British flying ace (1896–1918)

Captain Owen John Frederick Scholte (22 June 1896 – 30 July 1918) was a British flying ace of the First World War, credited with eight aerial victories before his death in an automobile accident.

==Early life and background==
Scholte was born in St. John's Wood, London, the second son of Dutch-born Savile Row tailor Frederick Scholte, and his wife Emma (née Lewellen). He attended Mill Hill School, London, from 1909 to 1912.

==Military service==
Scholte was commissioned as a temporary second lieutenant in the infantry on 20 March 1915, and served in the 3rd (Reserve) Battalion, Bedfordshire Regiment. He was promoted to lieutenant on 1 June 1916, and was transferred to the General List when seconded to the Royal Flying Corps and appointed a flying officer on 5 June.
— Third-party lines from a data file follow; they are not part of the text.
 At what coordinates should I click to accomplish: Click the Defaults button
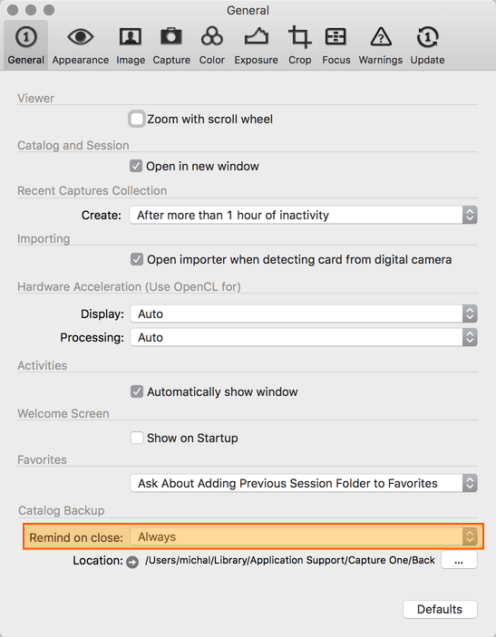point(440,610)
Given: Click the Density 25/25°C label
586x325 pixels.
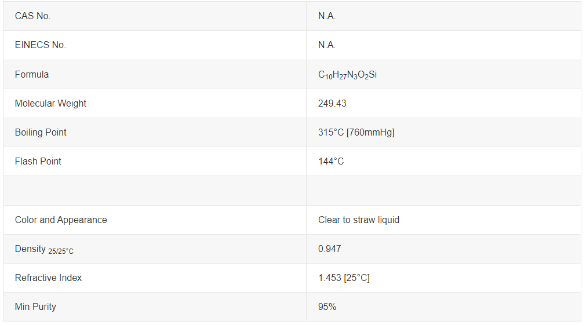Looking at the screenshot, I should pyautogui.click(x=44, y=249).
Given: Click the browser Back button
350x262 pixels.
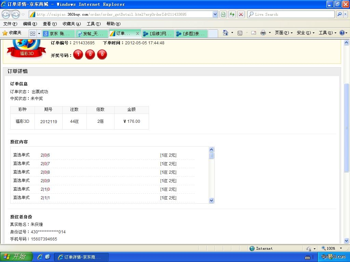Looking at the screenshot, I should [x=6, y=14].
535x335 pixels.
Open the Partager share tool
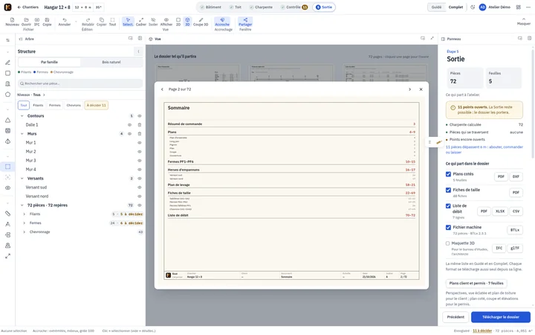[245, 22]
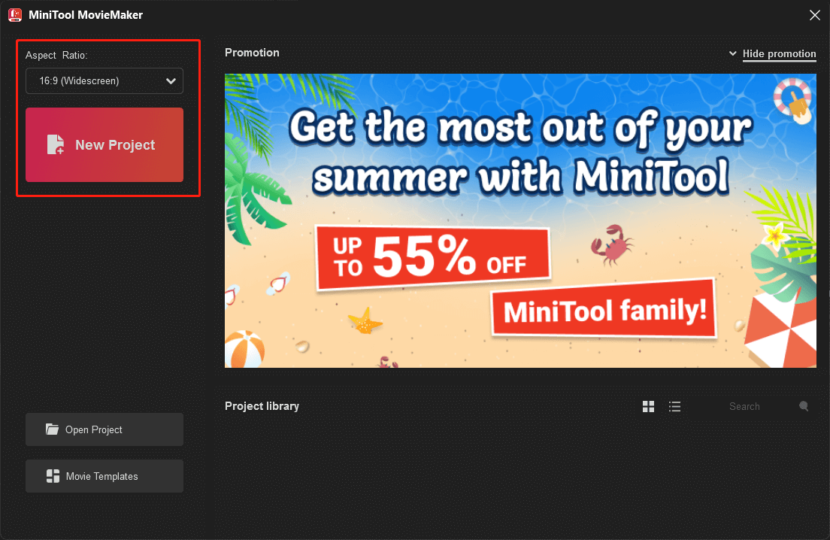Collapse promotion using the chevron arrow
Image resolution: width=830 pixels, height=540 pixels.
(x=733, y=54)
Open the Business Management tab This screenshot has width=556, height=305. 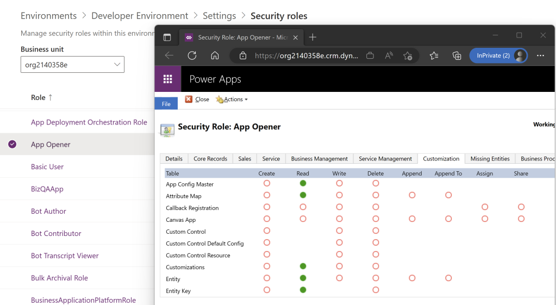click(x=319, y=159)
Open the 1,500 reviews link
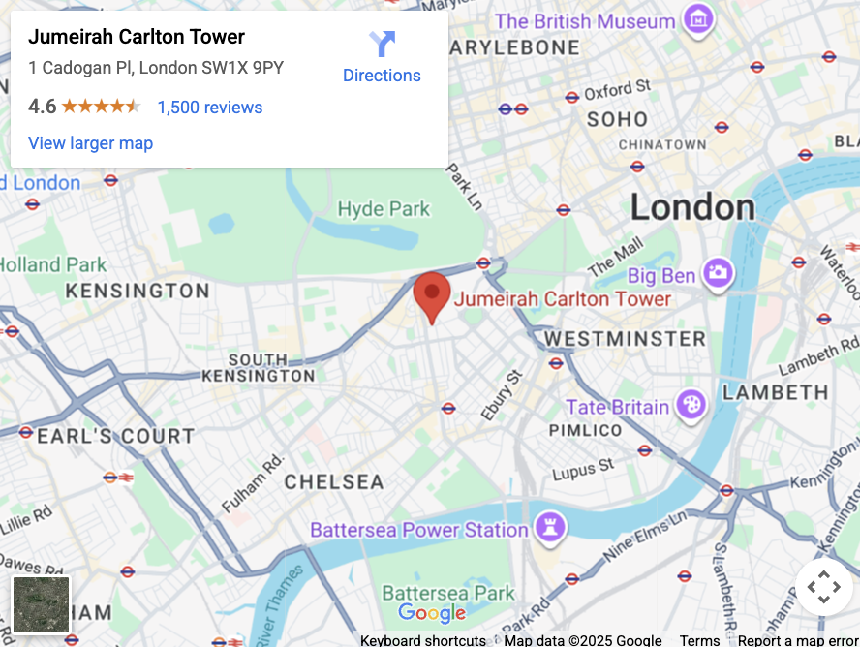Screen dimensions: 860x647 pyautogui.click(x=210, y=108)
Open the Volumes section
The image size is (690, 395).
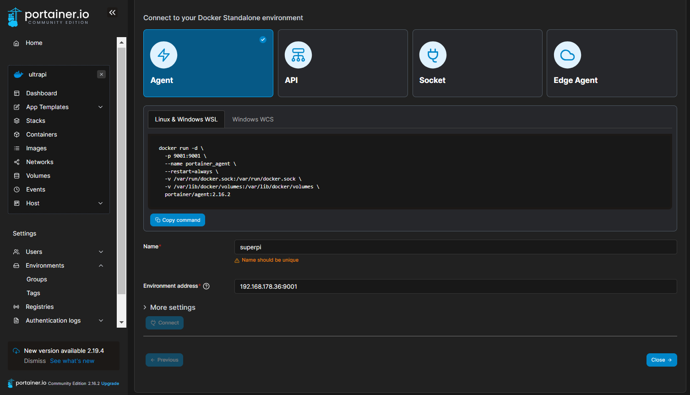point(38,176)
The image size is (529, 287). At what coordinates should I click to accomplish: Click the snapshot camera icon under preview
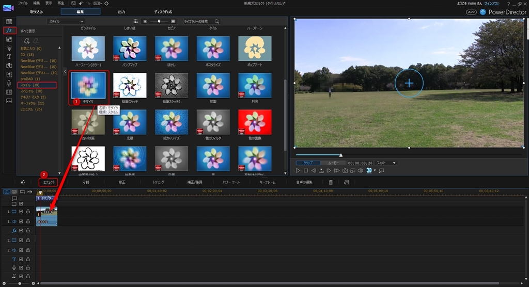(x=345, y=170)
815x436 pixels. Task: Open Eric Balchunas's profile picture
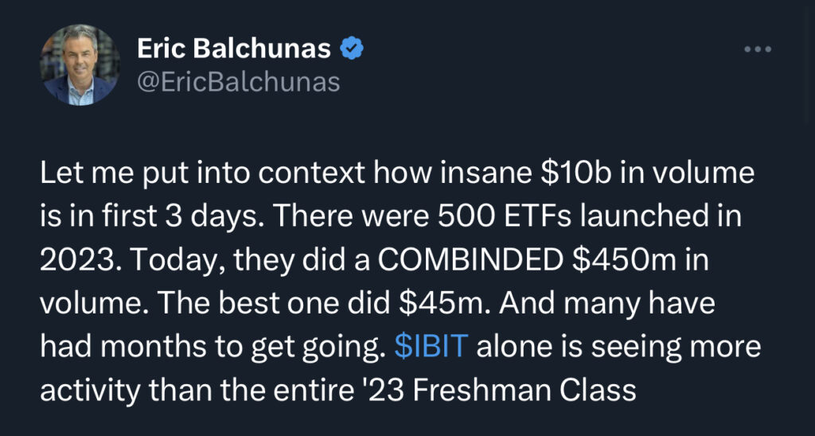pyautogui.click(x=80, y=65)
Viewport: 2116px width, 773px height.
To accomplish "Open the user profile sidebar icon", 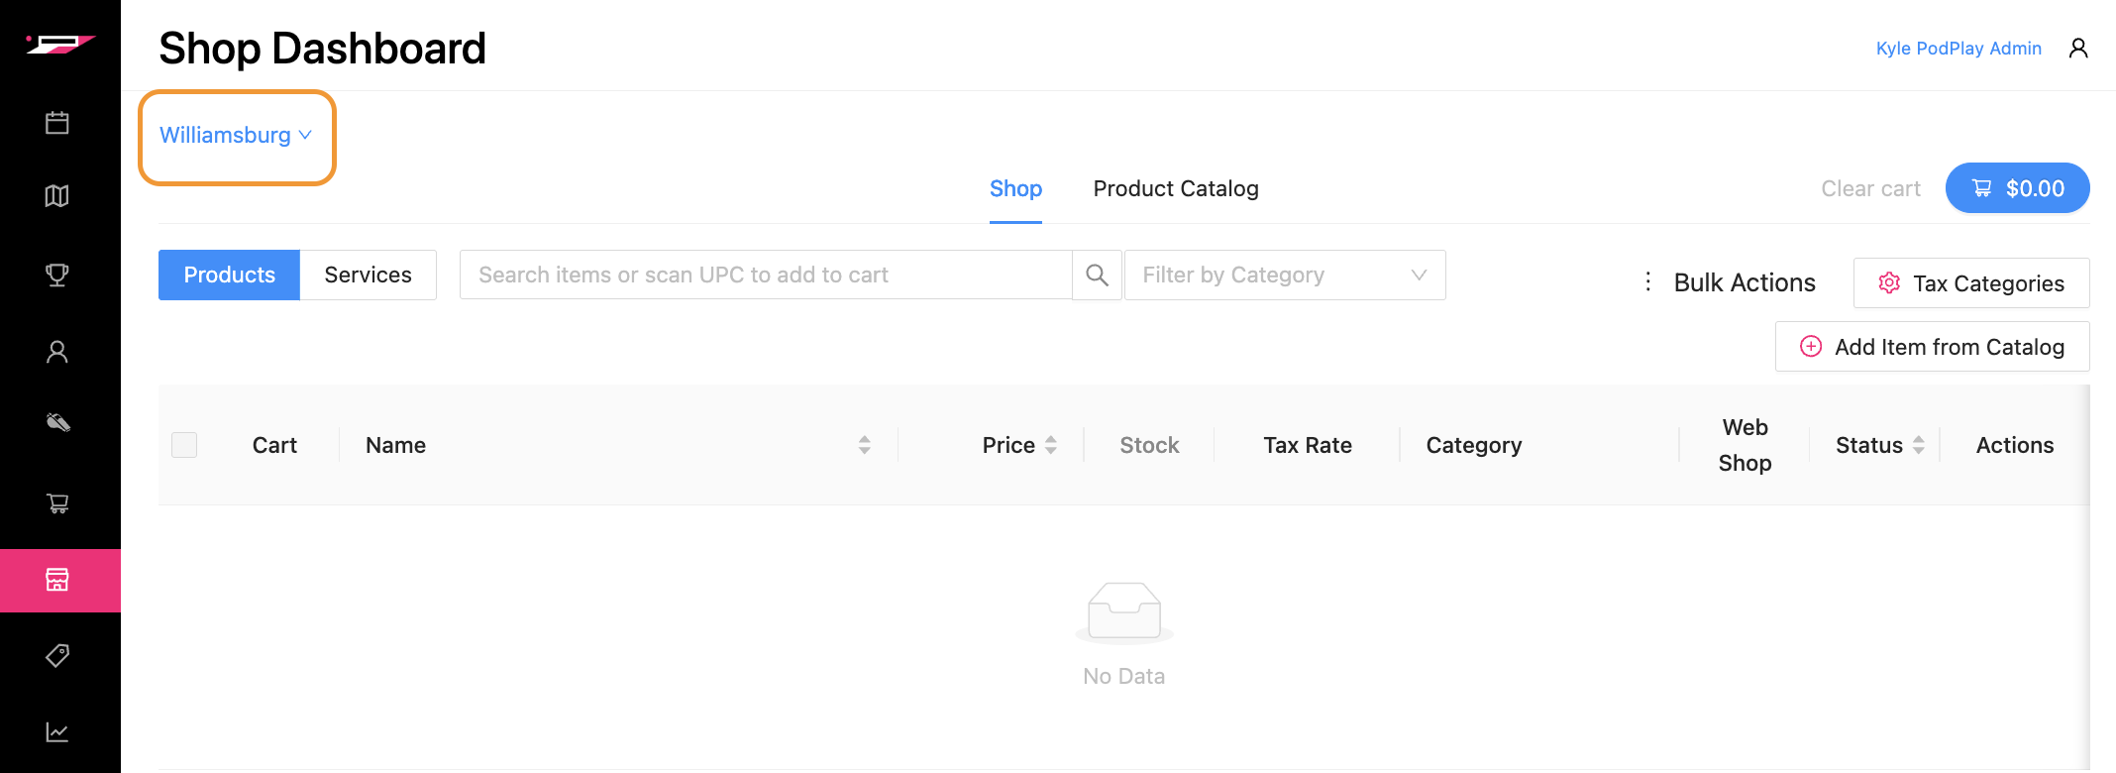I will coord(57,352).
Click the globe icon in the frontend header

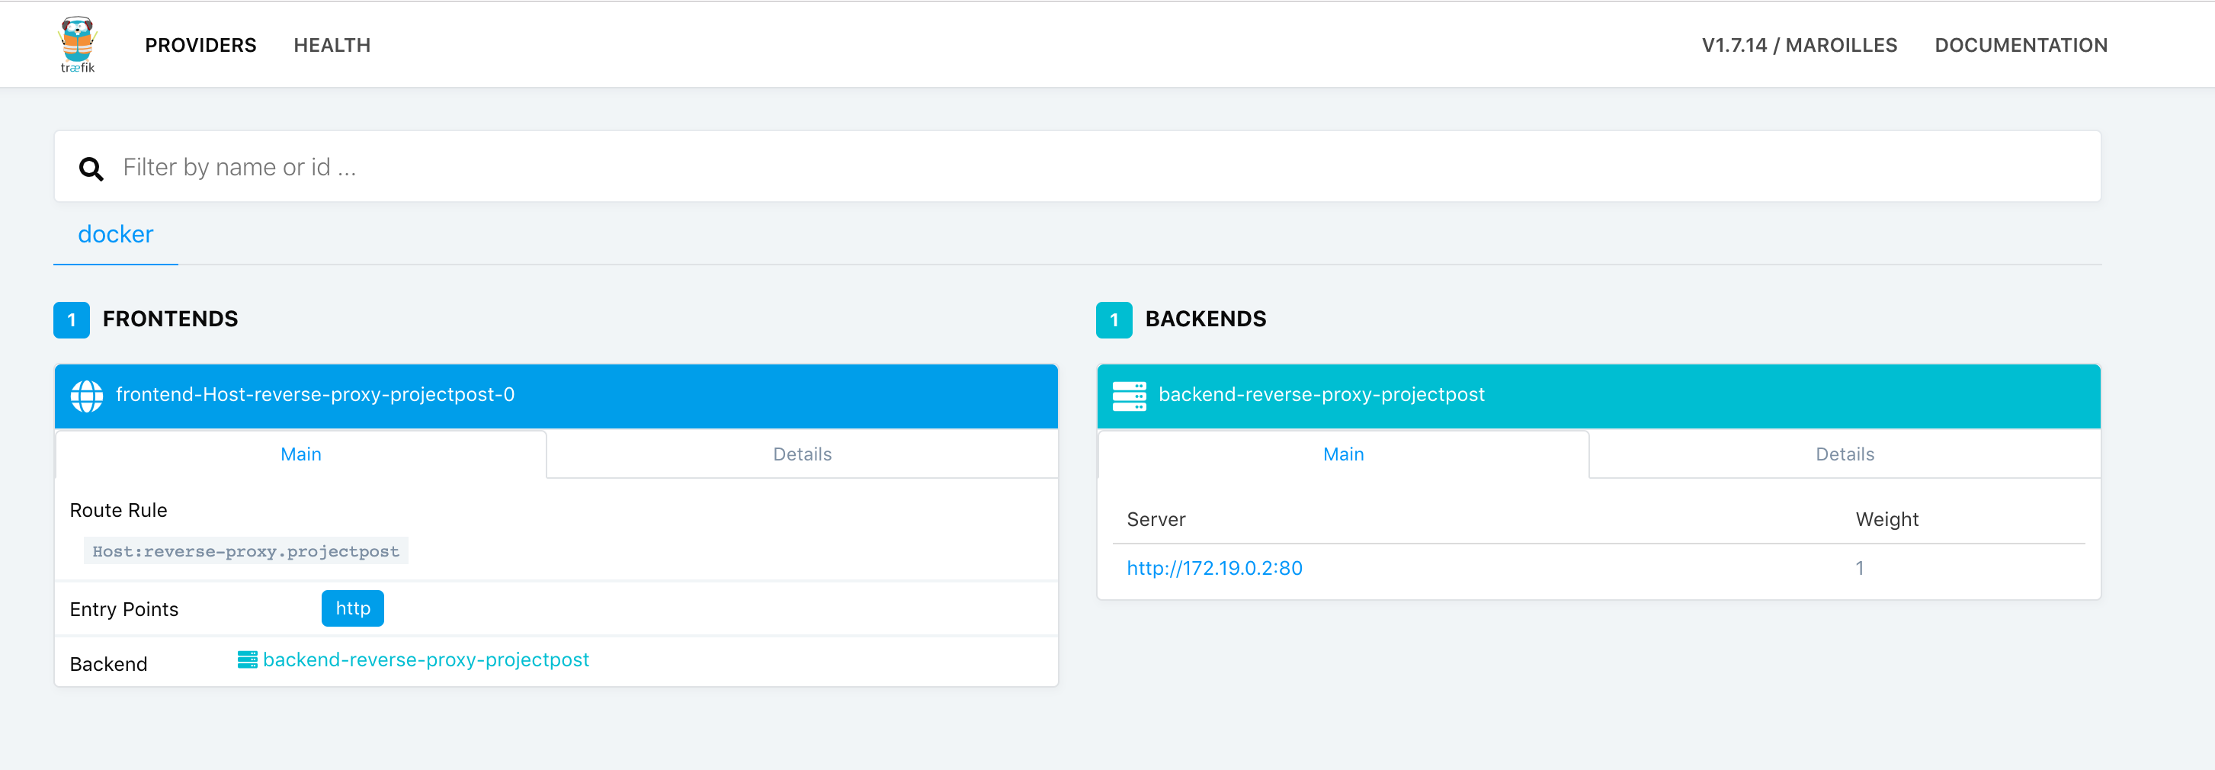pos(87,396)
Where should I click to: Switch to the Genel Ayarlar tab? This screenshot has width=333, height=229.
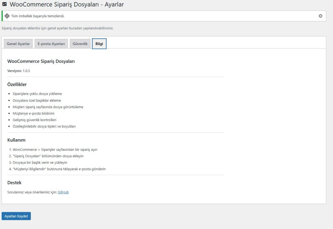coord(18,43)
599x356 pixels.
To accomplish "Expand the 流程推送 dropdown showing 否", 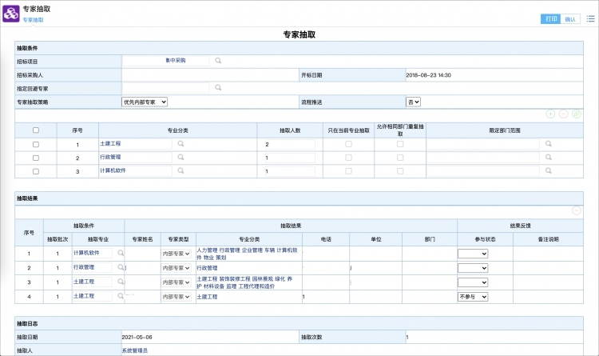I will pyautogui.click(x=413, y=102).
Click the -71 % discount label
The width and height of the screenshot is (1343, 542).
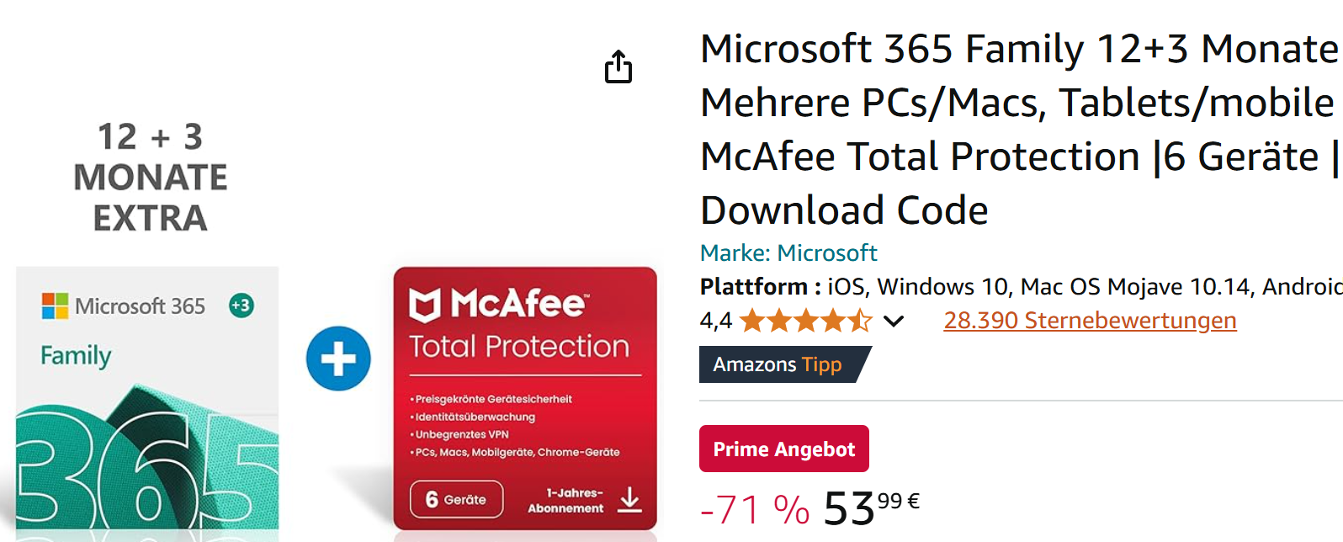755,509
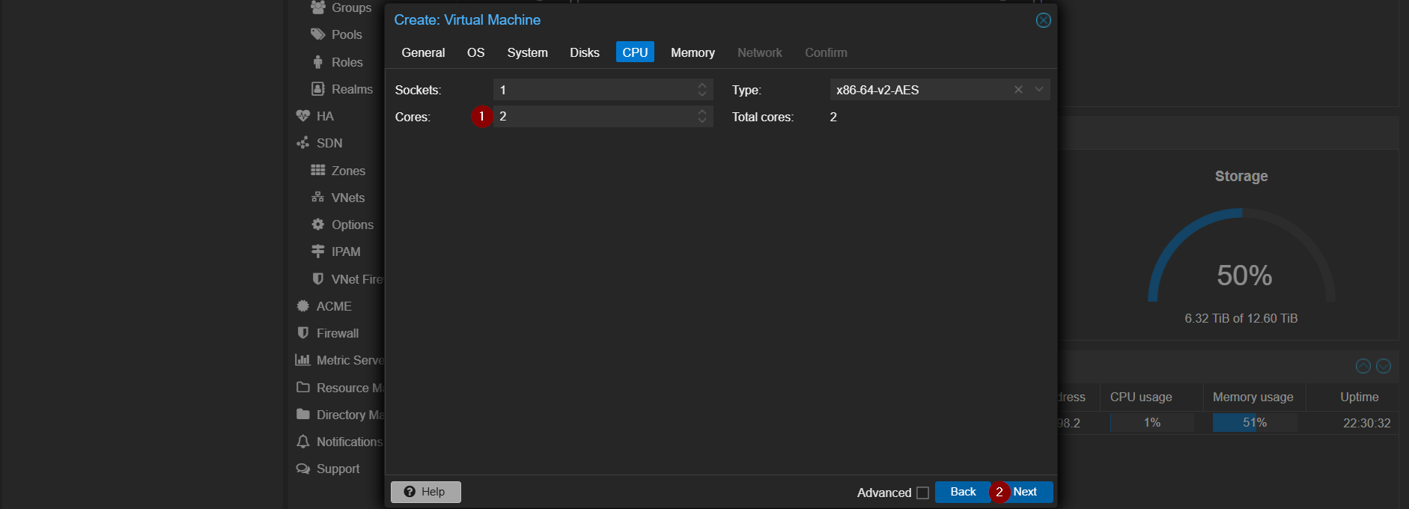
Task: Open the Options gear icon entry
Action: tap(317, 225)
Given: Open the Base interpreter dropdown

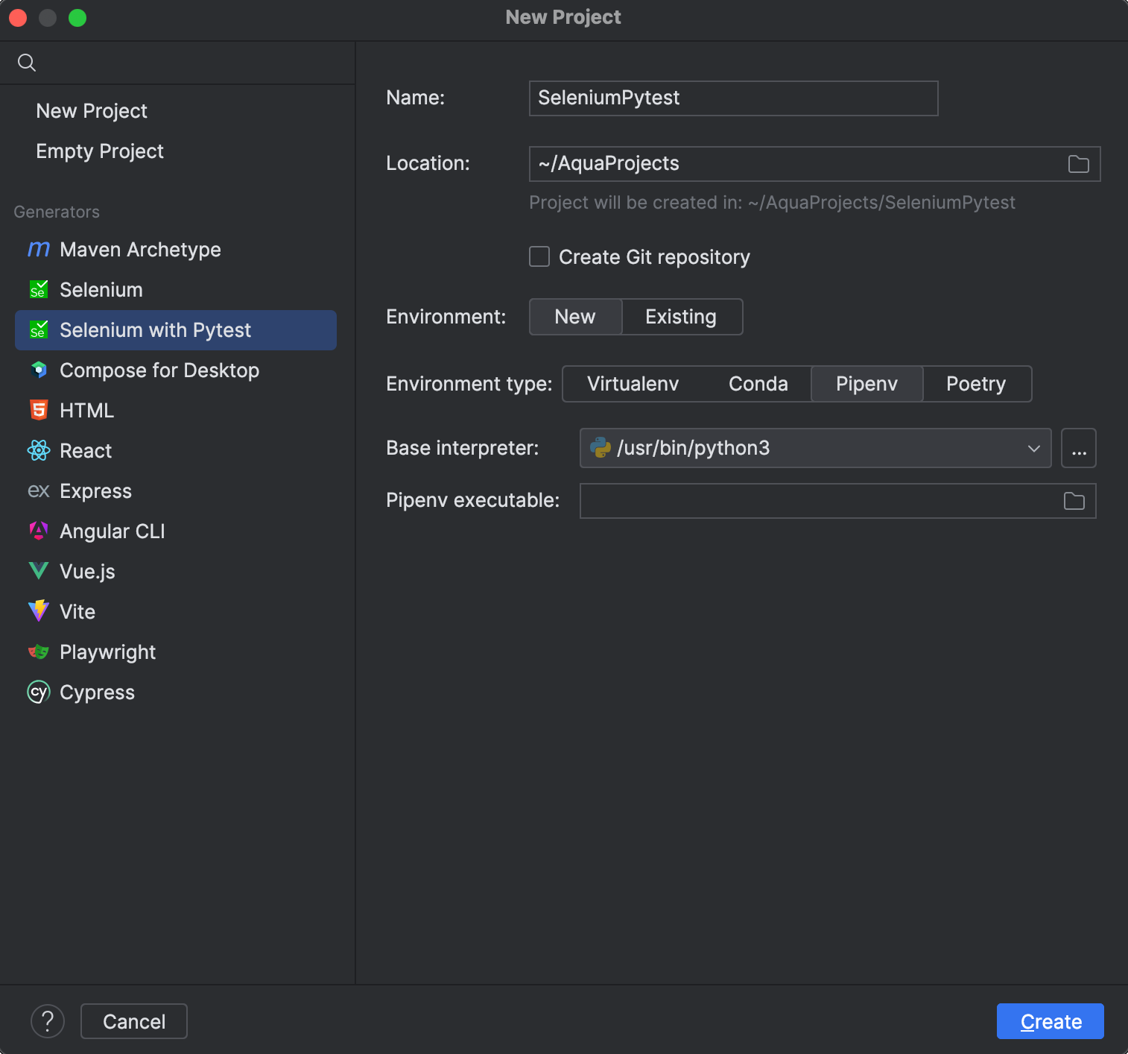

Scholte first served in No. 18 and No. 51 Squadrons, before transferring to No. 48 Squadron to fly the Bristol F.2 two-seater fighter. His first aerial victories came on 2 May 1917, when he and observer/gunner Air Mechanic 2nd Class F. W. Dame, accounted for two Albatros D.IIIs over Biache-Vitry. His next two victories were gained with observer/gunner Second Lieutenant Alexander Merchant, driving down an Albatros D.III over Brebières on 29 June, and destroying an Albatros D.V east of Cambrai on 6 July. On 13 July he and Lieutenant Alan Light drove down an Albatros D.V over Slype, and on 5 September, with Second Lieutenant G. R. Horsfall, he drove down another D.V over Mariakerke.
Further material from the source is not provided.